_Passage to read_
^^^^^^^^

Re: [DISCUSS] Make the default value of param "--get-subscription-backlog-size" of admin API "topics stats" true

Posted by Yubiao Feng <yu...@streamnative.io.INVALID>.
Hi Michael Marshall

> My primary concern with making this the new default is that the cost of
calculating the size is in the synchronization on the managed ledger, which
interrupts writes and reads through that managed ledger and potentially
others in some cases.

Yes, it affects producing, but it doesn't affect consuming. When
calculating the backlogSize of each subscription, it fights for an
exclusive lock(see:
https://github.com/apache/pulsar/blob/644be5fdd6d080accffd72229b2e21e35a27d722/managed-ledger/src/main/java/org/apache/bookkeeper/mledger/impl/ManagedLedgerImpl.java#L1270),
this lock is also used when sending messages. If a topic has N
subscriptions, then the time of impact is multiplied by N. I will write a
PR to reduce the amplification of influence on producing caused by multiple
subscriptions.

> we should consider making the JSON result easier to interpret.

Yes, I have set the attribute `backlogSize` in response to be `-1` if
`--get-subscription-backlog-size` is false to distinguish between the two
cases:
- There is no backlog, and the parameter `--get-subscription-backlog-size`
is true. After changes, the attribute `backlogSize` in response will be `0`.
- The parameter `--get-subscription-backlog-size` is false. After changes,
the attribute `backlogSize` in response will be `-1`.

On Sat, Jan 21, 2023 at 3:56 AM Michael Marshall <mm...@apache.org>
wrote:

> My primary concern with making this the new default is that the cost
> of calculating the size is in the synchronization on the managed
> ledger, which interrupts writes and reads through that managed ledger
> and potentially others in some cases.
>
> If the primary motivation for this PR is to avoid confusing users (and
> I agree that the 0 value confuses users), we should consider making
> the JSON result easier to interpret. It'd be just as easy to only
> include the subscription backlog size when a client requests it.
>
> What do you think about changing the result?
>
> Thanks,
> Michael
>
> On Thu, Jan 19, 2023 at 4:03 AM Haiting Jiang <ji...@gmail.com>
> wrote:
> >
> > +1
> >
> > Haiting
> >
> > On Tue, Jan 17, 2023 at 5:50 PM Yubiao Feng
> > <yu...@streamnative.io.invalid> wrote:
> > >
> > > Hi Asaf
> > >
> > > > It's worth noting that the estimated backlog size of a subscription
> is
> > > estimated since it doesn't consider any acknowledged messages between
> the
> > > mark delete position and the last message. It simply assumes all
> messages
> > > between the mark delete position and the last message have not been
> > > acknowledged.

^^^^^^^^

_Stated task 1_
Rewrite the paragraph that begins "Yes, it affects producing" from the thread about the backlog-size default as a short bulleted list that keeps its main facts.
_Stated task 2_
In the thread about the backlog-size default, what value will the `backlogSize` attribute take after the changes when `--get-subscription-backlog-size` is false?
The data that follows has no connection to the text above.

_Data section_
^^^^^^^^

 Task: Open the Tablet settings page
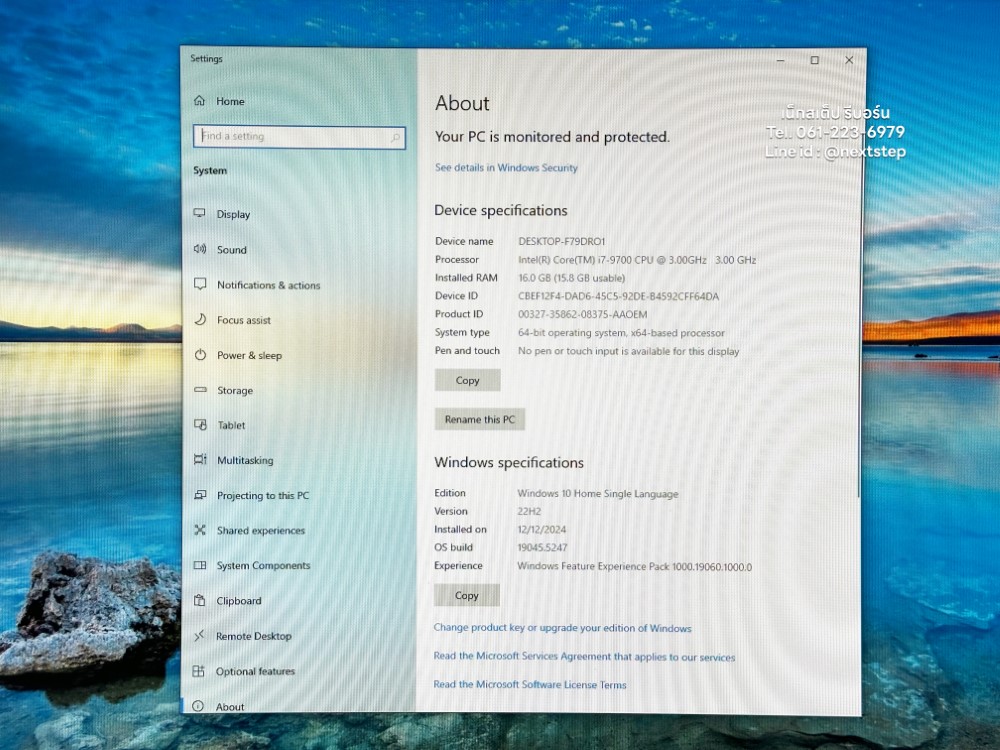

^^^^^^^^

_Exercise response 1_
- Calculating subscription backlog size affects producing but not consuming.
- Each subscription's calculation competes for an exclusive lock, and message sending uses the same lock.
- If a topic has N subscriptions, the time of impact is multiplied by N.
- Yubiao Feng plans to write a PR to reduce this amplified effect on producing.

_Exercise response 2_
It will be `-1`.